O.K.  this morning's update...

Went and got a good set of feeler gauges. 

First, I attempted to adjust the cam chain tensioner per the Clymer manual.  Got cylinder #1 to TDC and loosened the nut, screw did not move, nor would it move much at all manually.  There was maybe an 1/8 of a turn play in it...that's it.  The chain does seem a bit noisy to me when idling low (I'm assuming that's what the noise is anyway) and it always has been since I've had the bike.  Does this mean that the tensioner is toast?  I read in the FAQ about adjusting it while the engine is running....would I have any luck doing it that way?

I went ahead and adjusted the point gap which was a bit narrow.  The main plate didn't really move much to adjust after that.  The 2.3 plate is still maxed out all the way to the right and really could go further to get F right on the mark.

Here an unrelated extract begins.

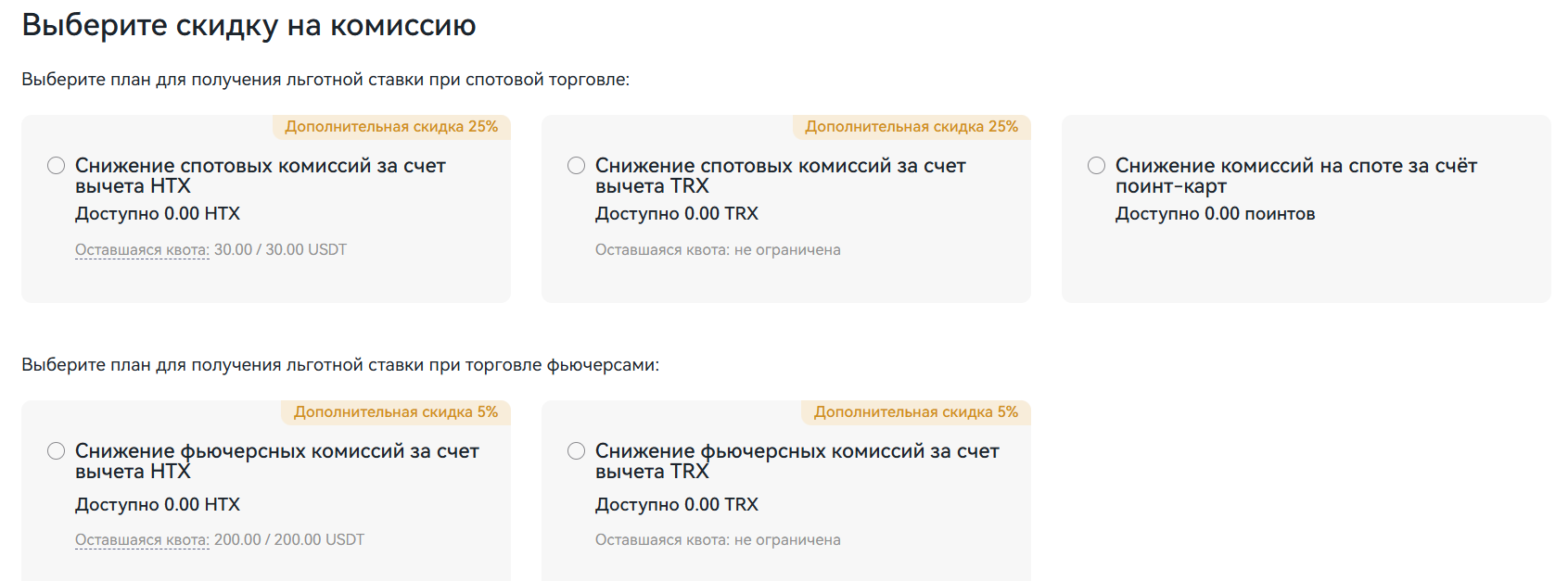1568x581 pixels.
Task: Click the 25% extra discount badge on TRX spot card
Action: 911,128

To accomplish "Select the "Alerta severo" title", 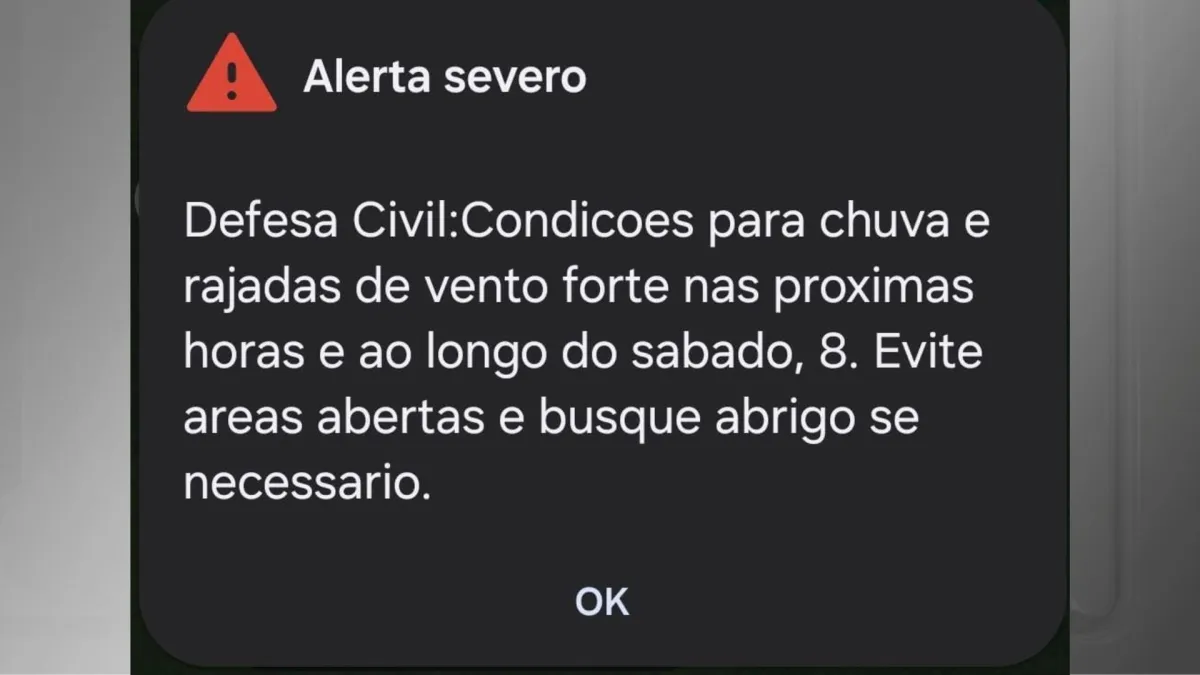I will click(444, 76).
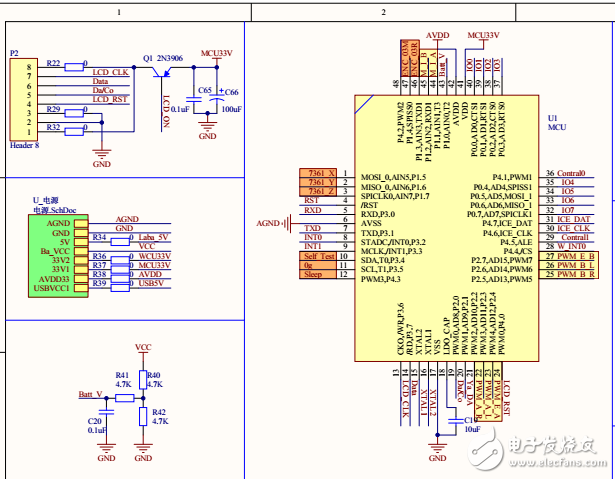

I'm guessing this timing issue is now all chain tension related?  If it's possible to adjust the tension while running, how would I go about doing it?

The bike really doesn't run too badly...just a bit noisy at low idle, but it runs pretty decent otherwise.  Every Honda of this vintage that I've seen sounds kind of the same, so I don't know if this is just normal engine noise or if it is the cam chain.  Maybe it's a common issue for alot of people and most of them sound this way because of noisy chains?

Thanks again for the help.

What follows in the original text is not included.